Action item - Of the entries below, return exactly those lines that fall between the one containing "[Menu] (112, 7)" and the one containing "For every named target in this 1280×1329", the two end lines included.
BEGIN Dataset entries
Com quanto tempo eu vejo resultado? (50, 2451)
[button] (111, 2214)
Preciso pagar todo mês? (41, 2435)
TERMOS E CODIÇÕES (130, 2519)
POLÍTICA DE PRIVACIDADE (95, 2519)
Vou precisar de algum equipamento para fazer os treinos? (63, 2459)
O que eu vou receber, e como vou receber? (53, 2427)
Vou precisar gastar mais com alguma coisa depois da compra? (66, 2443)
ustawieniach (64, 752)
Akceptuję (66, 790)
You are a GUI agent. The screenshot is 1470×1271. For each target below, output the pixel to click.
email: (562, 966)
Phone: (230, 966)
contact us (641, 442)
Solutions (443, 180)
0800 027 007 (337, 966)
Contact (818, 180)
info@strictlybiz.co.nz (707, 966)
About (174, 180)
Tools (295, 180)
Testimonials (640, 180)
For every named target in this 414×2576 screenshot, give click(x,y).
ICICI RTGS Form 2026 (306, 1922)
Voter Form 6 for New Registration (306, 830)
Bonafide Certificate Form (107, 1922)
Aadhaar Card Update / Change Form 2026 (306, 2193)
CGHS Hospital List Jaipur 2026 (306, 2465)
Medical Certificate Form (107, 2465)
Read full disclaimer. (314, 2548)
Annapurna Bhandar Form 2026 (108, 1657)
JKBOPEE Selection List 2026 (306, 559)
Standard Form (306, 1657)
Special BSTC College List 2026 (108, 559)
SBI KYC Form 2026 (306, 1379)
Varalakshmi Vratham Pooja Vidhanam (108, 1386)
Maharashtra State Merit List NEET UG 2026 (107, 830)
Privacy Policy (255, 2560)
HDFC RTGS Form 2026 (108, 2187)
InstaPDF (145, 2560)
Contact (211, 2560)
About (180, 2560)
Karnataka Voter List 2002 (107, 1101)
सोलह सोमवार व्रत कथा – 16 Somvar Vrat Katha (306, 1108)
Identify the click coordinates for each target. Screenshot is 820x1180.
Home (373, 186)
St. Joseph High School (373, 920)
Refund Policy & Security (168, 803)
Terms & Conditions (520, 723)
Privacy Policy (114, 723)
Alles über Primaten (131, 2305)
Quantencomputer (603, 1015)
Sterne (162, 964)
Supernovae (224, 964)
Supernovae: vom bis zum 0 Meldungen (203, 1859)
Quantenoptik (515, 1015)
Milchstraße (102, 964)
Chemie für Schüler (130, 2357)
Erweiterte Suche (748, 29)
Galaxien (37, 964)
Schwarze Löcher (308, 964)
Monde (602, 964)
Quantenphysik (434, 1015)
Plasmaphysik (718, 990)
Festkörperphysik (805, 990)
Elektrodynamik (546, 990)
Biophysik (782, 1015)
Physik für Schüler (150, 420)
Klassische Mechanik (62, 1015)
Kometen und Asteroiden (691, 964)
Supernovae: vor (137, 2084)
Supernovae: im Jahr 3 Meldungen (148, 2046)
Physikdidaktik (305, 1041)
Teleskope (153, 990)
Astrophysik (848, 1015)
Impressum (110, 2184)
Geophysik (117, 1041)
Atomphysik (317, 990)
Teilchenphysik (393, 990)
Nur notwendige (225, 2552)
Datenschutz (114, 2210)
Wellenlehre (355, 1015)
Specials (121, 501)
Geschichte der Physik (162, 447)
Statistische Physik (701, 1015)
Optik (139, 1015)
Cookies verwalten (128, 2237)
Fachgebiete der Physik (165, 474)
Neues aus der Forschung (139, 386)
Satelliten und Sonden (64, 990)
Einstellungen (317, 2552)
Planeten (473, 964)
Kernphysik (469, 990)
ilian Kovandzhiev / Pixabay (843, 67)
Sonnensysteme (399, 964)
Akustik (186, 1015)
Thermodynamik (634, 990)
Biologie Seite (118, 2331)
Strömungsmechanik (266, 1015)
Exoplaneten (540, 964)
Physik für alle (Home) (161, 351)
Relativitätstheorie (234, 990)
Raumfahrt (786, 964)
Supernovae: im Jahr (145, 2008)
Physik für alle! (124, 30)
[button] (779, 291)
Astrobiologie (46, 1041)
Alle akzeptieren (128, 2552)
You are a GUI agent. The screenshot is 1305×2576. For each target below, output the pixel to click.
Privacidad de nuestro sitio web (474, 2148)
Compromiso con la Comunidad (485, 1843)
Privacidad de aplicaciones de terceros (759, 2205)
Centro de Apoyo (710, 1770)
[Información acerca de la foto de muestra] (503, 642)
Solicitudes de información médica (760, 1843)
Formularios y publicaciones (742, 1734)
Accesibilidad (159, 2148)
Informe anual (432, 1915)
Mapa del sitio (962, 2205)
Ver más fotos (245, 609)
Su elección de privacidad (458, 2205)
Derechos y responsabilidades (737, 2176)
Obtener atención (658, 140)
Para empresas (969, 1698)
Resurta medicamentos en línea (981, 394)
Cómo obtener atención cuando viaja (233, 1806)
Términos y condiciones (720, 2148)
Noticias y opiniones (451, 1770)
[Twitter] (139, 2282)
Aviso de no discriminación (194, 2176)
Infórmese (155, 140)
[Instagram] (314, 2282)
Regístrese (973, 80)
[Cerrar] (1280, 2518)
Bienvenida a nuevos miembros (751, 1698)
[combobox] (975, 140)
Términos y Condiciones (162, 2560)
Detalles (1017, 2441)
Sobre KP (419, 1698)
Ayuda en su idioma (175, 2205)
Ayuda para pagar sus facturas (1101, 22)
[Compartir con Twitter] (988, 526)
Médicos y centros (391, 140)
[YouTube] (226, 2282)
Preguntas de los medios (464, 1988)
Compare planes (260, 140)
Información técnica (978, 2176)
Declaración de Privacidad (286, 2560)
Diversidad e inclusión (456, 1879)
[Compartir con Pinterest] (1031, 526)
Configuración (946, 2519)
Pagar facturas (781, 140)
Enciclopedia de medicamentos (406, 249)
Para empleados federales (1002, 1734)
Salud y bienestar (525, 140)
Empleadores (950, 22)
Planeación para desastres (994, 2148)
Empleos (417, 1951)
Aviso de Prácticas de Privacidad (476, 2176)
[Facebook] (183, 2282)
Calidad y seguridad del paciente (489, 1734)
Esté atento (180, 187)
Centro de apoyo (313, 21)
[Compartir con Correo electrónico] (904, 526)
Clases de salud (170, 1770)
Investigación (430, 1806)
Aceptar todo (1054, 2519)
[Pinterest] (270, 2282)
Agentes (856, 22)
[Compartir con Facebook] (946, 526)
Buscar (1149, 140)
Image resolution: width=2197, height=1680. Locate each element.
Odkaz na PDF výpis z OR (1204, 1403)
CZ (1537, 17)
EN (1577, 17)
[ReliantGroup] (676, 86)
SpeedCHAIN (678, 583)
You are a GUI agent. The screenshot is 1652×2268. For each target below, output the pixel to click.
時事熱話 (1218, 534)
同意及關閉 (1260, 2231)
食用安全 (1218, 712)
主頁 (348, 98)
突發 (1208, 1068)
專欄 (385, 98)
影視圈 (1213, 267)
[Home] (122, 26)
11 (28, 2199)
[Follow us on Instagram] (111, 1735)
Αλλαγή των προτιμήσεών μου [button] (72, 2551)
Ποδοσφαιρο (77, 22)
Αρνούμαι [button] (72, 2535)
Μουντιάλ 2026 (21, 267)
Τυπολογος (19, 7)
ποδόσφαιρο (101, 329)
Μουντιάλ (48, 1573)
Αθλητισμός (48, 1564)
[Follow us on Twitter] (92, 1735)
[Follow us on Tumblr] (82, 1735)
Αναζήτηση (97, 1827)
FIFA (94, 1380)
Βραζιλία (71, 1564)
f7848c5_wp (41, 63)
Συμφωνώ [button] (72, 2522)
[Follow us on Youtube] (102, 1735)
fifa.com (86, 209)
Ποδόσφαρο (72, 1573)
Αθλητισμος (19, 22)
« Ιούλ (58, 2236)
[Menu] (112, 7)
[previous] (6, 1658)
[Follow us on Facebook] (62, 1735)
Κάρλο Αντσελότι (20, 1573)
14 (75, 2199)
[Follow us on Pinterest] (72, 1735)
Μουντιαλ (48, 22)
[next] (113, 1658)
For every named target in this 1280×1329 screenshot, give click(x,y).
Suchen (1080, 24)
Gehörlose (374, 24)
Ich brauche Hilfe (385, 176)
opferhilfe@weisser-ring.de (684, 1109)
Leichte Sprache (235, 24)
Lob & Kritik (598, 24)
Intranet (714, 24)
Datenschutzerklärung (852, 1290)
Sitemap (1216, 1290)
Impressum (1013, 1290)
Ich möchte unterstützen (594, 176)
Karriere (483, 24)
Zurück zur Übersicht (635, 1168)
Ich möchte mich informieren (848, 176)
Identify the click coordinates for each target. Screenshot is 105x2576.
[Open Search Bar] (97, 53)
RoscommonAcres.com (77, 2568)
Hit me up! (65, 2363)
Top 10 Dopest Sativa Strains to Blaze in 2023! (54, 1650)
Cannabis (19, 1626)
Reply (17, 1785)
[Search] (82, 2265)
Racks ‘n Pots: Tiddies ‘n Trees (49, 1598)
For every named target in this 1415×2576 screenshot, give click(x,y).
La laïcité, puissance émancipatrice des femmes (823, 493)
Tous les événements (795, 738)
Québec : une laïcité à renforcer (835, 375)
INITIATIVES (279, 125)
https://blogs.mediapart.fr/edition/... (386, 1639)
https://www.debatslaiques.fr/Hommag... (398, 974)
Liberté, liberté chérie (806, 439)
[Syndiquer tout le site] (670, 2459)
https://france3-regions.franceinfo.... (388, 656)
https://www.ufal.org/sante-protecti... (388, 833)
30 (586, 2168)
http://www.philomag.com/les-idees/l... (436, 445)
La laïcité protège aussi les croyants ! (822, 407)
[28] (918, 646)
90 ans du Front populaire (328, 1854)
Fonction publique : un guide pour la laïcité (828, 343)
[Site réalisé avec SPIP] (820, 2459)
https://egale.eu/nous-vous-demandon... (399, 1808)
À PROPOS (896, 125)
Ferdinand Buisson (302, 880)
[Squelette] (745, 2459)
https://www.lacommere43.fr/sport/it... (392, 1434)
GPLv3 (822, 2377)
END Dataset entries
Exercise solution -
[Menu] (112, 7)
[previous] (6, 1658)
[Follow us on Facebook] (62, 1735)
Κάρλο Αντσελότι (20, 1573)
14 (75, 2199)
[Follow us on Pinterest] (72, 1735)
Μουντιαλ (48, 22)
[next] (113, 1658)
For every named target in this 1280×1329 screenshot, give click(x,y).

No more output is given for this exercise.